> **ЗАДАНИЕ A**
Ответьте на вопросы по интервью о горьковском роке:
(i) Что в хроноповском кругу считалось лажей?
(ii) Где располагался ДК при авиационном заводе?
(iii) Каким концертом «Хронопа» стал I Горьковский фестиваль?
> **ЗАДАНИЕ B**
Перепишите из интервью о горьковском роке всё, начиная с «Песни, как сейчас» и вниз до «были места силы?», заменив «лажей» на «позором».
> **ЗАДАНИЕ C**
Напишите, что идёт дальше в интервью о горьковском роке после его последнего предложения.

> **ОТРЫВОК СО СТРАНИЦЫ**
.....

Песни, как сейчас говорят, «морального беспокойства» у нас появлялись всегда. Мы же организовались не для того, чтобы развлекать людей. Это очень важная вещь — «Хроноп» никогда никого не развлекает. Быть попсовым, быть развлекателем — в нашем хроноповском кругу это считалось лажей. Может быть, в том, что попсовым быть не в кайф, и проявлялась наша советскость. Но настройки 80-х годов я несу и до сегодняшнего дня. Я не развлекаю, я рассказываю о себе и о времени.
— Что представляло собой рок-сообщество закрытого города Горький? Какие были места силы?
— Горький в культурном отношении был очень провинциальным. Из поэтов назову лишь имя Марины Кулаковой, в том времени она была сильна. Кстати, она была дружна с Башлачевым и привезла его в начале 1987 года в Горький, здесь он дал три квартирника. Важный этап для закрытого города. В 80-е в Горьком вдруг возник один островок свободомыслия. Это ДК при авиационном заводе. Имени Серго Орджоникидзе. Располагался он за рекой, в Московском районе. Может, в том и было его спасение, что он образовался не в центре города, не в самом престижном Нижегородском районе. Директором там был Вячеслав Уланов, легендарная личность. Он в 80-х организовал ряд джазовых фестивалей, и это же было фантастикой. А в 1986 году он сделал тот самый I Горьковскийрок-фестиваль. Я никогда не понимал, каким образом Слава это все разруливал с советскими инстанциями, почему ему все разрешали.
I Горьковский фестиваль был смотром того, что есть музыкального в городе. Преимущественно выступали какие-то заводские ВИА, пели что-то за мир и дружбу, такое советское что-то. И едва ли не единственной группой со своим космосом и своим образным рядом был «Хроноп», но беда — мы плохо играли. И это был наш первый электрический концерт.

.....

> **ИСХОДНЫЕ ДАННЫЕ**
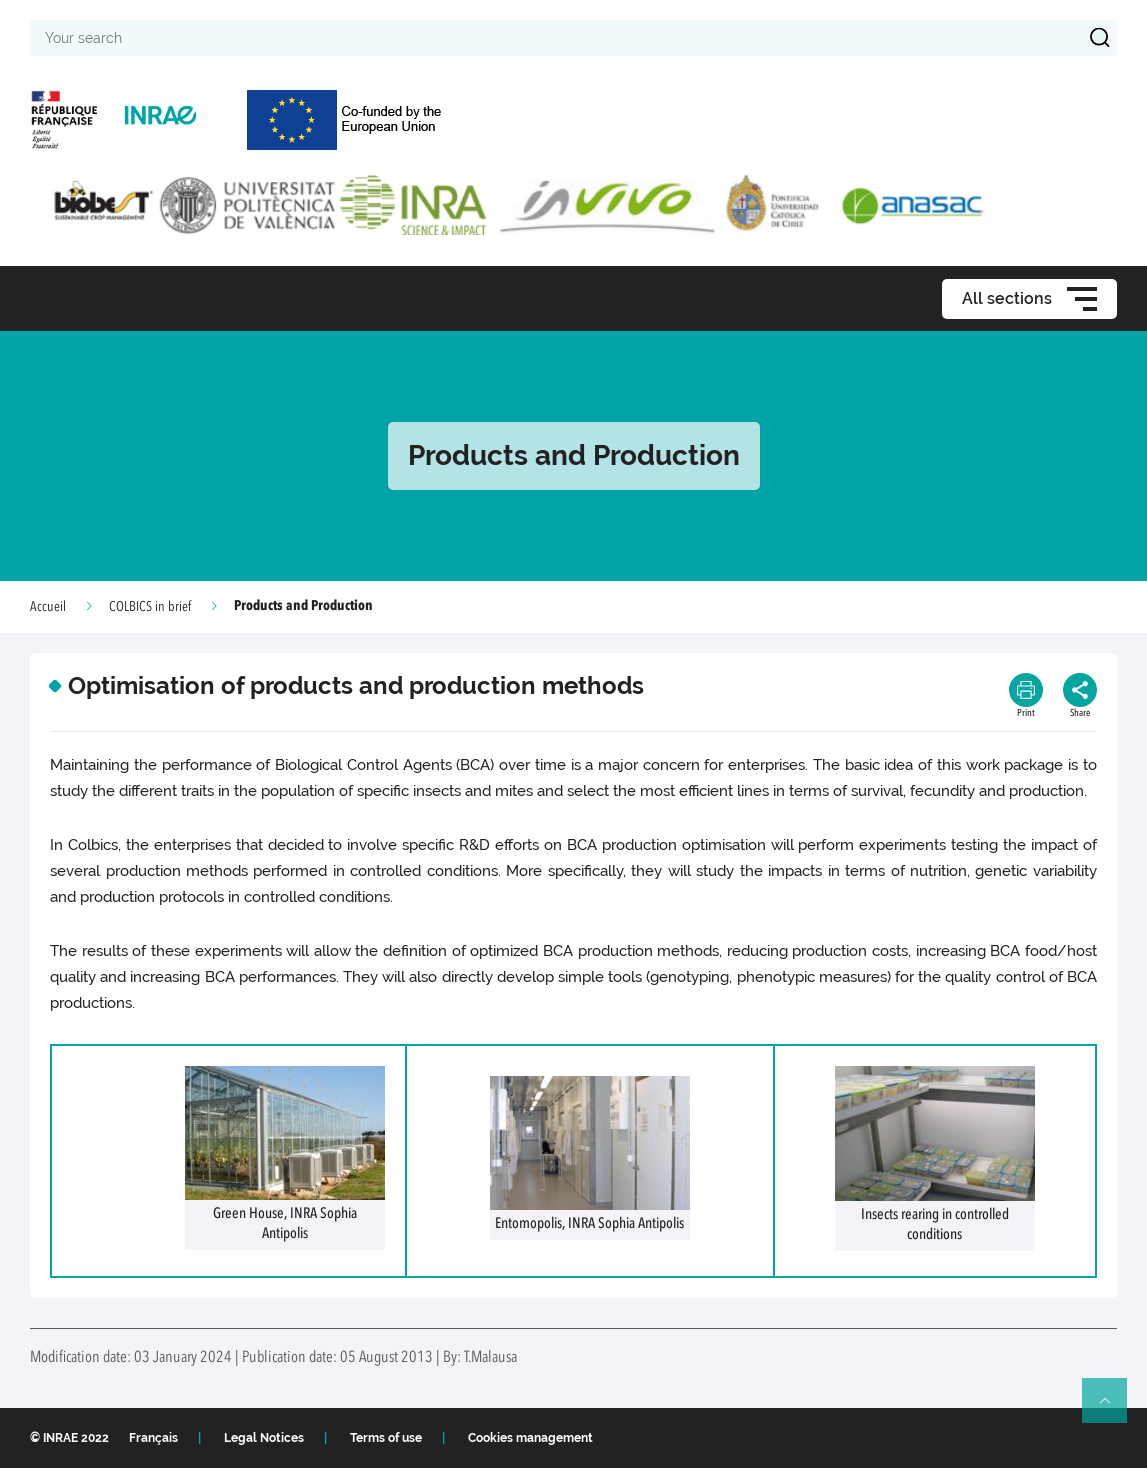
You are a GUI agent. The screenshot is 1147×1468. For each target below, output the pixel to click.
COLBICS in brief (150, 607)
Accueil (48, 607)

.....

> **ОТВЕТ A**
(i) Быть попсовым, быть развлекателем.
(ii) За рекой, в Московском районе.
(iii) Первым электрическим концертом.

> **ОТВЕТ B**
Песни, как сейчас говорят, «морального беспокойства» у нас появлялись всегда. Мы же организовались не для того, чтобы развлекать людей. Это очень важная вещь — «Хроноп» никогда никого не развлекает. Быть попсовым, быть развлекателем — в нашем хроноповском кругу это считалось позором. Может быть, в том, что попсовым быть не в кайф, и проявлялась наша советскость. Но настройки 80-х годов я несу и до сегодняшнего дня. Я не развлекаю, я рассказываю о себе и о времени.
— Что представляло собой рок-сообщество закрытого города Горький? Какие были места силы?

> **ОТВЕТ C**
Я уже не раз рассказывал, что во время нашего выступления зал поделился на две части: одни были дико возмущены и что-то кричали, другие радовались и приветствовали. Пришла записка — в которой нас обещали кастрировать, да-да. Троицкий, который был председателем жюри, разумеется, и голосовал за нас, и продвигал нас — но в жюри входили и официальные лица. В итоге нам дали приз за самую спорную программу и подарили какой-то альбом с коммунистической символикой. Забавно это вспоминать.
— На первом фестивале еще не было Чижа, он появился на II Горьковском фесте в 1987 году. Его группа «ГПД» играла хеви-метал, а Серега пел звонким фальцетом, как это было тогда принято. Но, хотя играли хеви, пели они за перестройку, против тоталитаризма — тексты у них были правильные. Когда Чиж услышал «Хроноп», который поет тихие балладки, он начал сочинять другой материал. Он наученный музыкант с хорошей подготовкой, окончил музучилище — поэтому у него позднее все случилось.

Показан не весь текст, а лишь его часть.